* **PROBLEM DETAILS**
Lay out the records as a Markdown table with the columns "Row" and "Record line", one row per line and no rows for blank lines. Begin at the line that contains "The image size is (531, 338)." and stop after the line that contains "I will point(160,255).".

* **DATA ENTRIES**
>>>
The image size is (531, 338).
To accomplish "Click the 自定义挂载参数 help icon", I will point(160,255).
<<<
>>>
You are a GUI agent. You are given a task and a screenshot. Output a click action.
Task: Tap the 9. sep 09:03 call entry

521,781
<<<
* **SOLUTION**
| Row | Record line |
|---|---|
| 1 | The image size is (531, 338). |
| 2 | To accomplish "Click the 自定义挂载参数 help icon", I will point(160,255). |